Help - OH not losing any weight

I am after some advice for my husband.

He is using the fitness pal app - and has been since May, and he has not lost a lb.

He goes to the gym 3 times a week minimum and does a mix of cardio and weights.

He eats his calories (including any that he has earned from the gym) and usually is about 100 under. And since May has been over his daily allowance all of four times.

Why is the weight not shifting?

Anyone got any ideas?

Thanks in advance.

Replies

  • sandrajune72
    sandrajune72 Posts: 492 Member
    Is he new to the gym and lifting weights? If so, it may be fat turning to muscle? Has he been measuring himself to see if he's lost any inches? Has he had to buy new clothes?

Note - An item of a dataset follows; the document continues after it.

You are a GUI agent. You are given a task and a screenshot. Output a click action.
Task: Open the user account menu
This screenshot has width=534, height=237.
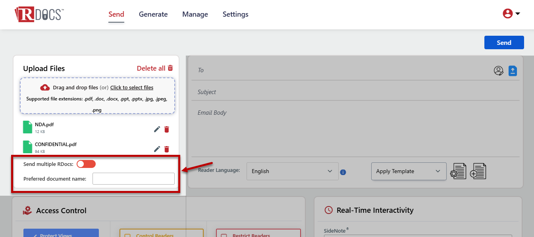[511, 14]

    I'm sure lots of others will have better advice for you, these are just the things that people ask time & time again when the scales aren't moving!

    Best of luck to you and your husband :flowerforyou:
  • ChelleFeegan
    ChelleFeegan Posts: 80 Member
    Hi Ya

    Thanks for coming back.

    I said that to him last night, but although his arms have gotten bigger, his waist hasn't shrunk... so... who knows.

    Are we doing it wrong though? This is the next question... He is allowed 1500 calories a day, yet if he burns an additional 400 he will eat more than his 1500 - should he not? Should he just eat the 1500 allowance?
  • yarwell
    yarwell Posts: 10,477 Member
    The 1500 goal includes a deficit for weight loss, based on what you told it in terms of statistics and target weight loss etc etc.

    If you exercise in addition to the activity level you told it when setting goals, then you're supposed to retain the original deficit by eating more. There's a fairly high risk of eating into your deficit if you overestimate calorie burn during exercise though, so if the extra burn is 400 it won't harm to only eat 200 extra.
  • As much as i love MFP, i dont use the "macros" (proteins/fats/carbs) they recommend, because its basically wrong! Dont get me wrong Its good for the majority of the population that dont understand how to count calories, But sometimes you need to adjust your macros manually, Its called "nutrient partitioning". Anyway i wont bore you with the finer details.

    So im not sure what your partners carbs are at currently, but a good place to start for a male to get that fat loss going is drop his carb intake to around 120grams a day, maybe even lower if his current carb intake is close to that figure, You can either increase his protein intake slightly or fats to accommodate for the lower amount of carbs, so his still hitting his total calorie intake.

    Theres no reason why he should not lose weight if he does this. Unless his hiding snacks from ya :D, If he gets to the gym 3 days a week, make sure there purely weights, and he is also doing bench press/dead lifts/squats, those major compound movements will get the body burning fat and building muscle. on his off days, either do steady state cardio 40-60minute brisk walk, or ideally HIIT, run 30secs walks 30secs for 20mins for example.

    As far as eating his calories that he burns in the, Dont! ignore what calories you burn, Just train hard and stick to the total caloric intake, but try as i said and reduce he carb intake right down.... and use MFP as a tool to hit your macros that your manually worked out.

    Hope that all makes sense, Goodluck, Regards Kevin
  • StephJB1221
    StephJB1221 Posts: 225
    Is he clean eating? Its not just about amount of carbs..You need a certain amount of carbs, proteins and fats! 70% of your results is in the kitchen!